DNS rebinding attacks are when an attacker tricks a user’s browser or device into binding to a malicious DNS server and then make the device access unintended domains.

DNS rebinding attacks are normally used to compromise devices and use them as relay points inside an internal network. A typical DNS rebinding attack usually goes through the following stages:

1)  Attacker sets up a custom DNS server for a malicious domain.
2)  Attacker fools victim into accessing a link for this malicious domain (this can be done via phishing, IM spam, XSS, or by hiding a link to the malicious domain on a malicious site or inside ads delivered on legitimate sites).
3)  The user’s browser makes a query for that domain’s DNS settings. 4)  The malicious DNS server responds, and the browser caches an address like XX.XX.XX.XX.
5)  Because the attacker has configured the DNS TTL setting inside the initial response to be one second, after one second, the user’s browser makes another DNS request for the same domain, as the previous entry has expired and it needs a new IP address for the malicious domain.
6)  The attacker’s malicious DNS setting responds with a malicious IP address, such as YY.YY.YY.YY, usually for a domain inside the device’s private network.
7)  Attacker repeatedly uses the malicious DNS server to access more and more of these IPs on the private network for various purposes (data collection, initiating malicious actions, etc.).

Almost all types of IoT devices are vulnerable

Armis says that IoT and other smart devices are perfect for attackers to target via DNS rebinding, mainly due to their proliferation inside enterprise networks, where they can play a key role into facilitating reconnaissance and data theft operations.

Experts say that following their investigation, they found out that nearly all types of smart devices are vulnerable to DNS rebinding, ranging from smart TVs to routers, from printers to surveillance cameras, and from IP phones to smart assistants.

All in all, experts put the number of vulnerable devices in the hundreds of millions, estimating it at roughly half a billion.

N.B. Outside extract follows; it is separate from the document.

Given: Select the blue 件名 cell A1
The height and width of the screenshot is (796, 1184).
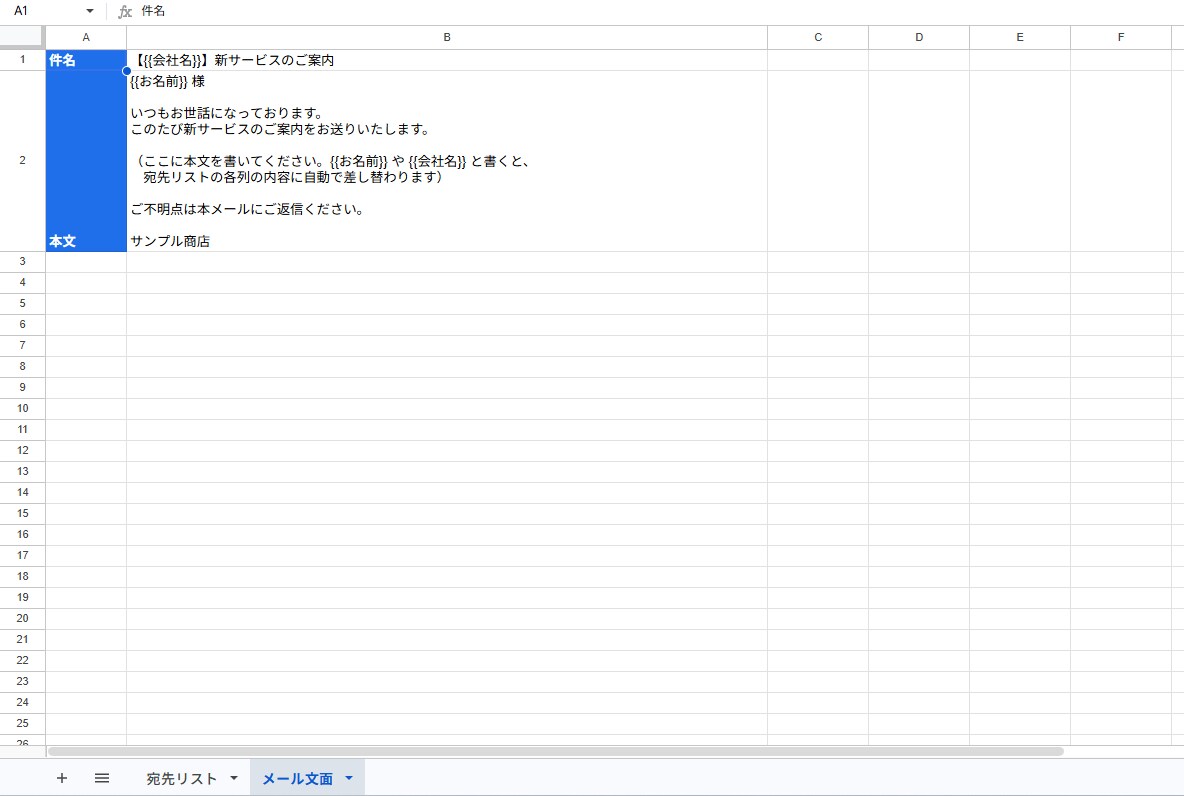Looking at the screenshot, I should [x=86, y=60].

Don’t expect a massive patching effort

Patching all these devices against DNS rebinding attacks is a colossal task that may never be done, requiring patches from vendors that can’t be bothered with security for trivial flaws like XSS and CSRF vulnerabilities, let alone complex attacks such as DNS rebinding.

But Armis experts say that integrating IoT devices into current cyber-security monitoring products may be the easiest and cost-effective solution, rather than looking and auditing new devices to replace the old ones.

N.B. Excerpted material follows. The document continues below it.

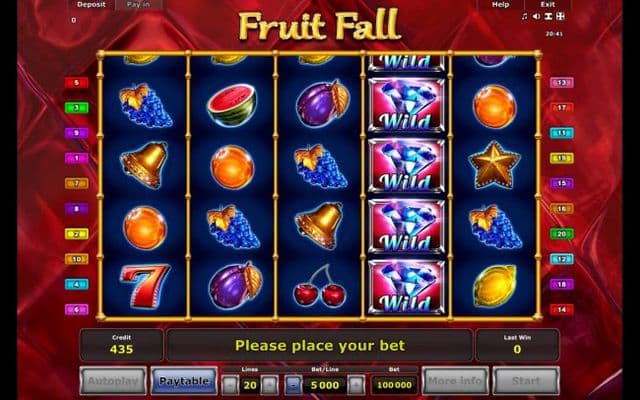Increase the Bet/Line with plus button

Because IoT security has been a proverbial shitshow for the past year, the cyber-security market has reacted and adapted, and there are now many firms that provide specialized platforms for monitoring IoT devices for enterprises which want to avoid nasty surprises.

For example, just recently PIR Bank of Russia got a nasty surprise when discovered that hackers stole $1 million after they breached its network thanks to an outdated router.

It’s not the 2000s anymore, and any respectable company nowadays must update its threat model to account for IoT devices, regardless if their vulnerable to DNS rebinding or any other flaw.